Many of the same libertarians who say the traditional Left/Right political spectrum is now meaningless and useless also say that, beginning in the 1930s (or, according to some, beginning around the turn of the 20th Century), the terms Left and Right changed their meaning. But in fact they did not. What happened is that popular usage of these terms changed, as more and more citizens with less and less education decided to follow the lead of confidence men in public office.

As it happens, while I was beginning work on this podcast episode a few days ago, I was reading the American philosopher Susanne Langer’s three-volume work, Mind: An Essay on Human Feeling, her swansong, an altogether remarkable discourse on problems in theoretical psychology and what you might call speculative anthropology. And in its pages, I ran across Langer’s remark that “popular usage … commonly confuses and degrades the real sense of words.” Yes, yes, I understand that popular usage ultimately determines the correct meanings of words. At the same time, however, there are numerous words whose popular usage is so confused and degraded that serious students and teachers of the disciplines in which those words need to be used have specified more precise meanings for them in their professional work. “Anarchy” is one of those words. “Capitalism” is another. “Selfishness” is a third. My advice to serious students of and writers on fields like political theory, economics, and ethics is to do just that — be precise with the meanings you attach to the words Right and Left as they apply to political theory. Follow the guidance of the traditional Left/Right political spectrum. Abjure the foolish attempts of people like Noah Goldberg to make sense of a modernized spectrum that puts Barack Obama and Rand Paul at opposite ends, with totalitarian communists and anarchists (who are nothing but fully consistent libertarians) to the left of Obama and with both Adolf Hitler and Gary Johnson to the right of Rand Paul. Clarify your thinking about this spectrum.

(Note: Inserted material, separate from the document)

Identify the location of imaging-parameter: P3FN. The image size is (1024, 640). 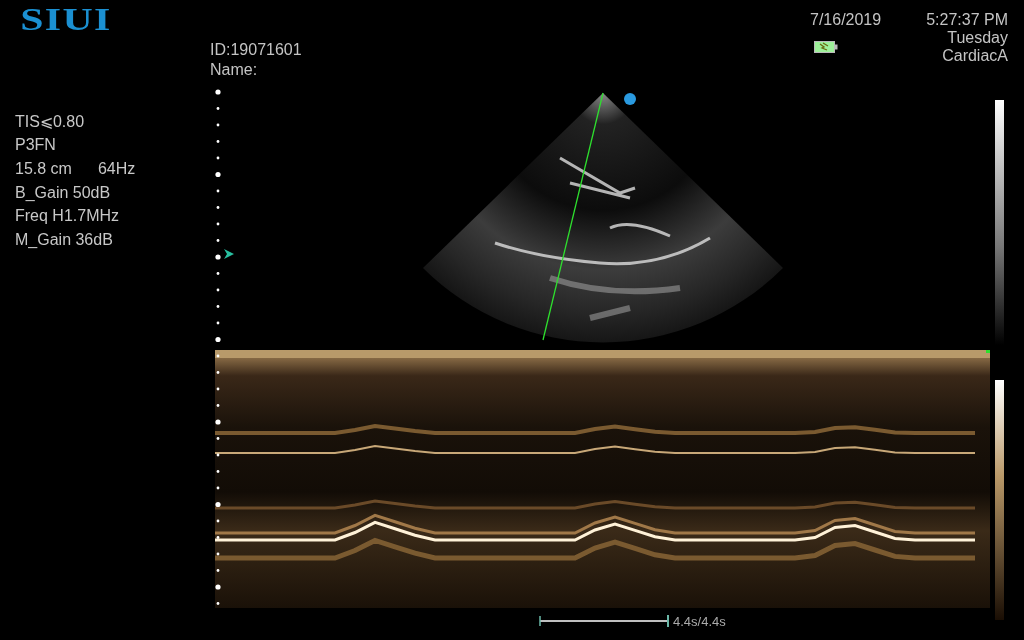
(36, 146).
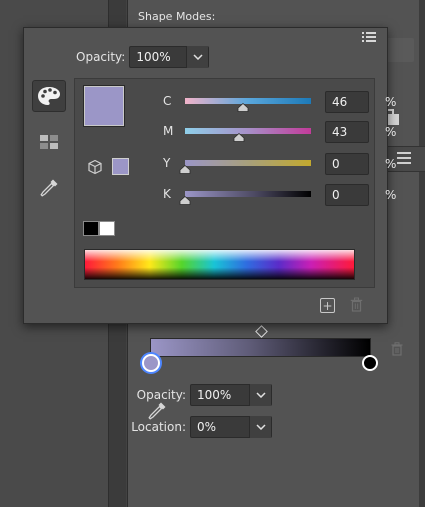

Just the other day, a libertarian wrote on Facebook that he couldn’t imagine what a Left libertarian would be since the left favors big government so the concept of a Left libertarian is a contradiction in terms. This is what the confusion and degradation that come with popular usage of ill-understood words leads to. Be clear in your own mind, at least, about what Left and Right actually refer to. Understand that we libertarians (along with those ancoms who favor a purely voluntary collectivist society) are the Left in the America of the early 21st Century. It is not the concept of a Left libertarian that is a contradiction in terms; it is the concept of a Right libertarian that is a contradiction in terms, that is logically incoherent, that is, in fact, laughable on its face.